Tekmira Pharmaceuticals Corporation and Protiva Biotherapeutics Inc. have completed the business combination between the two companies. The combined company, which will retain the name Tekmira, will be a global leader in the field of RNA interference therapeutics.
As part of the business combination, a $10.0 million private placement with Alnylam Pharmaceuticals, Inc. (Alnylam) and an affiliate of F. Hoffman-La Roche Ltd. (Roche) has also been completed at a price of $2.40 per Tekmira share.
The new Tekmira will focus its business on advancing a pipeline of novel therapeutic products, including its lead RNAi therapeutic candidate, ApoB SNALP, as a treatment for hypercholesterolemia.
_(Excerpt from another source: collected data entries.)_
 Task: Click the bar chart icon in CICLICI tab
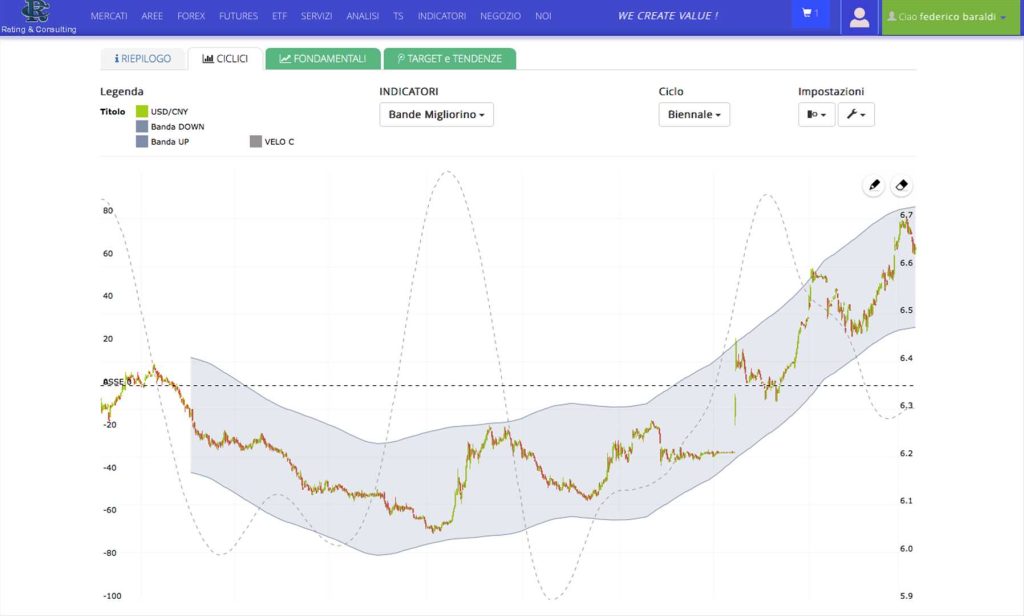(x=208, y=59)
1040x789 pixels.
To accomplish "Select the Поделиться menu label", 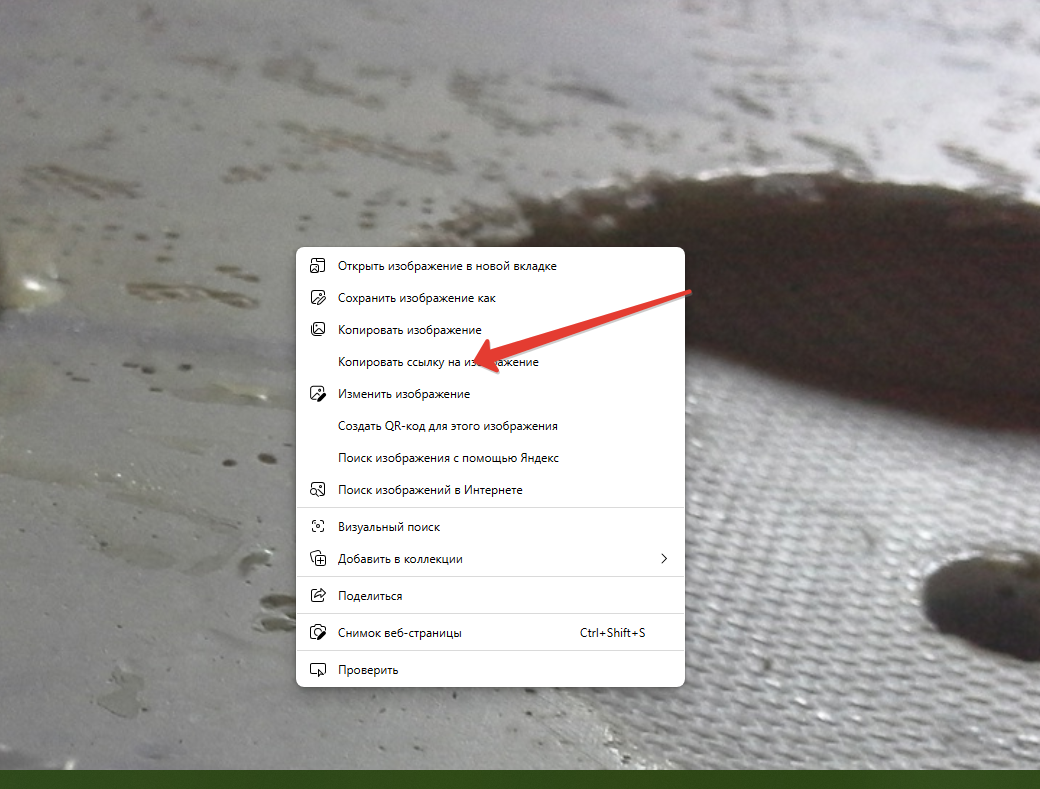I will click(370, 596).

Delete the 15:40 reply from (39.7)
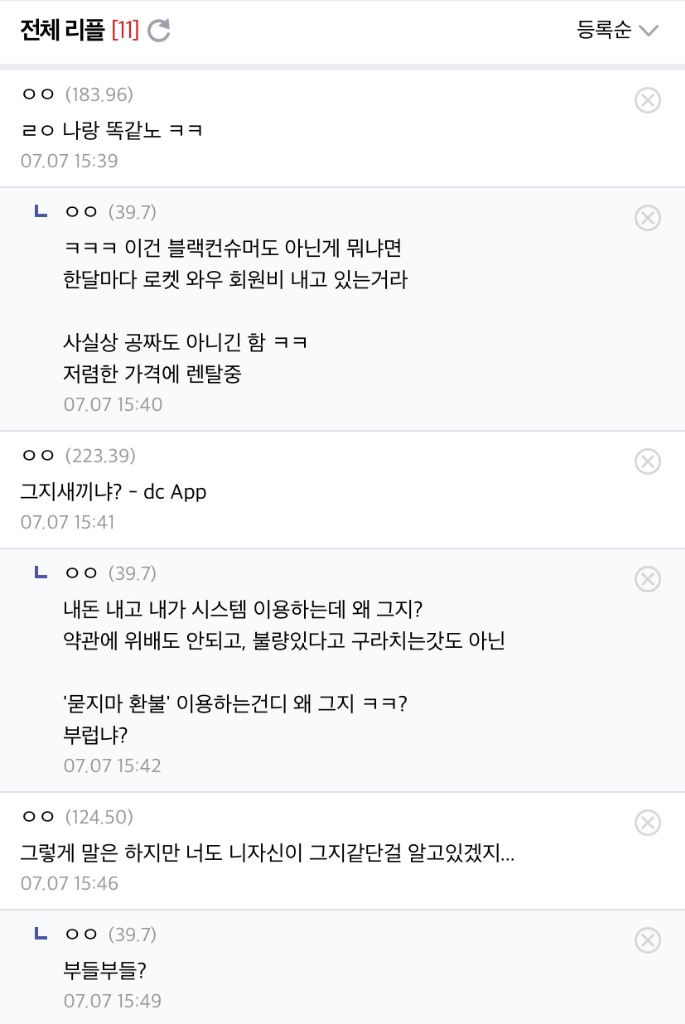click(647, 218)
The company will have rights to develop a total of seven RNAi therapeutic products based on access to Alnylam's intellectual property. The company expects to file an Investigational New Drug application for ApoB SNALP in the next 12 months.
The new Tekmira will also continue to support its alliance partners that have licensed the company's lipid-based nanoparticle delivery technology in the field of RNAi therapeutics.
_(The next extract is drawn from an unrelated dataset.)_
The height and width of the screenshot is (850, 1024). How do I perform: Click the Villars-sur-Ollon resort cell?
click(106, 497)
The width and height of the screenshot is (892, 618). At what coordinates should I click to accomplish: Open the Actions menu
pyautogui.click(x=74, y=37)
Alnylam has taken a broad license to the new Tekmira's intellectual property and has sub-licensed the technology to Roche and has provided access to the technology to other companies, including Regulus Therapeutics.
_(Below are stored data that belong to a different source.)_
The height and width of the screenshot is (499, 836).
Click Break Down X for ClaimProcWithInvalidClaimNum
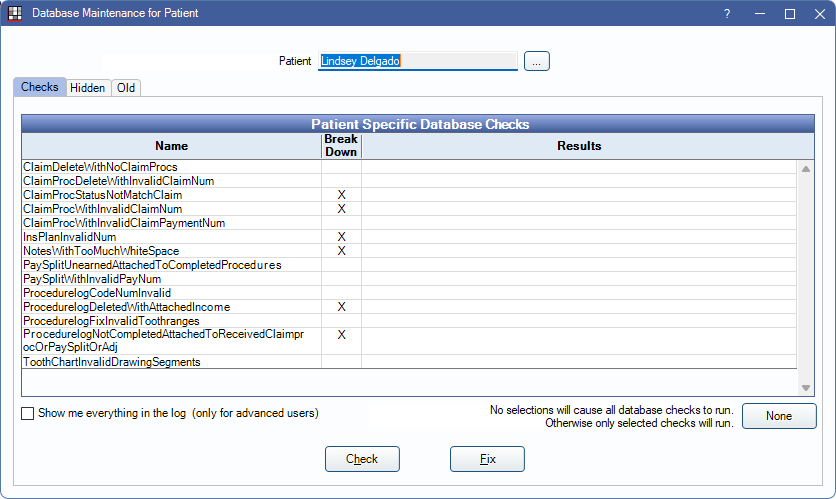[x=341, y=209]
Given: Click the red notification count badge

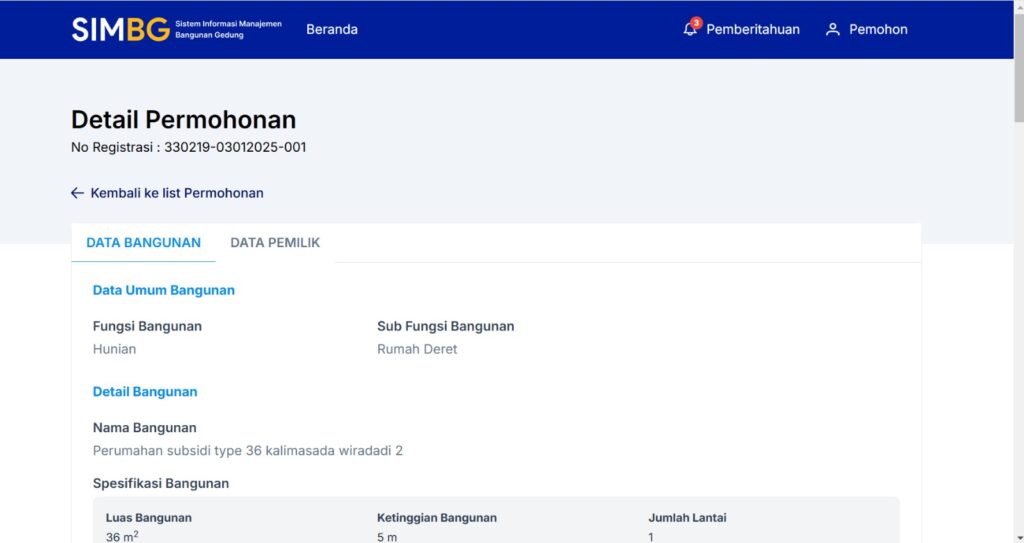Looking at the screenshot, I should (x=697, y=22).
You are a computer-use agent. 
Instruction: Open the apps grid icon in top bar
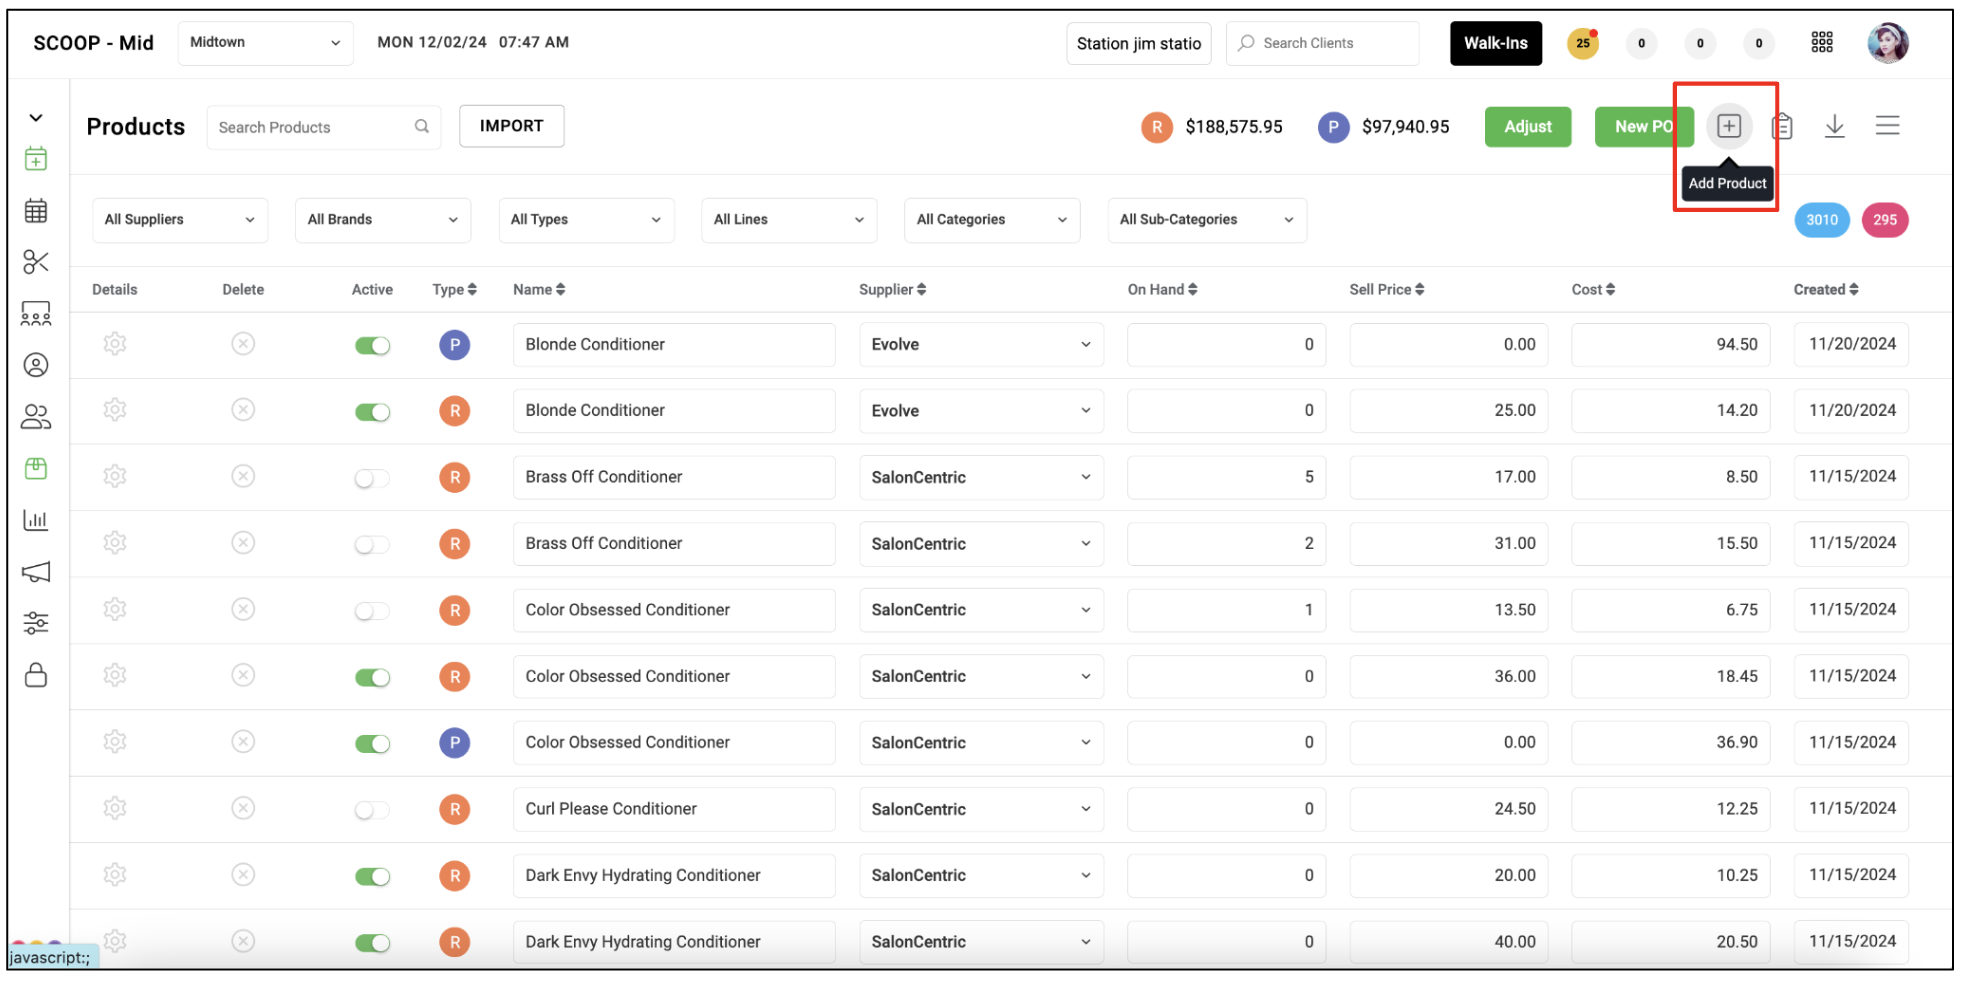tap(1822, 42)
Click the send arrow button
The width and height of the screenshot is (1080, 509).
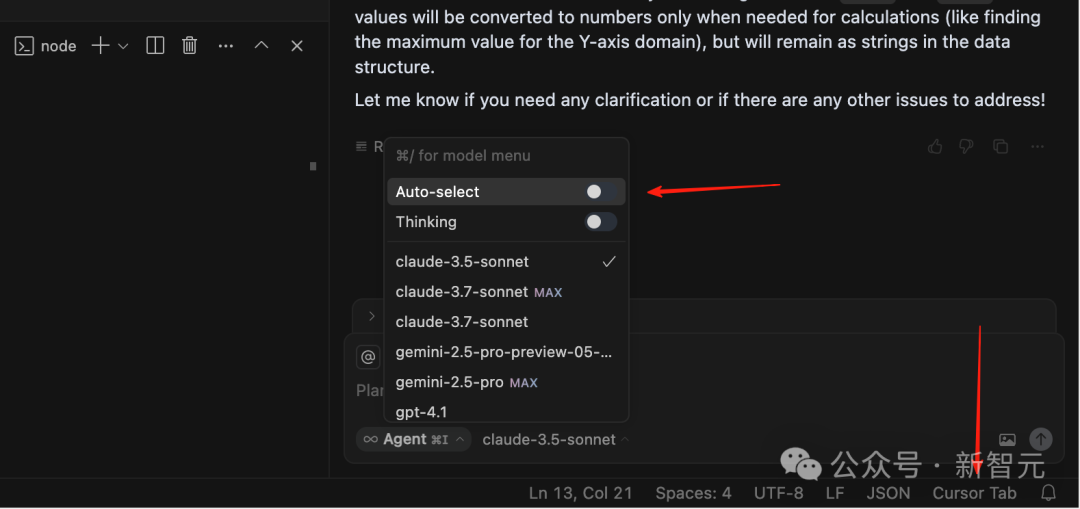coord(1041,439)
The new Tekmira is eligible to receive up to US$16.0 million in milestones on each and every RNAi therapeutic advanced by Alnylam or its partners, including Roche, that utilizes the company's technology, as well as royalties on product sales.
Merck & Co., Inc. has also taken a license to certain of the company's intellectual property and Tekmira has the opportunity to form new alliances in the RNAi field.
Dr. Mark J. Murray, Tekmira's President and CEO said, "The new Tekmira has a tremendous opportunity to be a leader in the advancement of novel RNAi therapeutic products. We will also continue to support and build upon our world-class alliance partners as they advance products based on our lipid nanoparticle delivery technology."
RNAi drugs have the potential to treat human disease by "switching-off" genes that cause disease. The technology represents one of the most promising and rapidly advancing frontiers in biology and drug discovery and was awarded the 2006 Nobel Prize for Physiology or Medicine.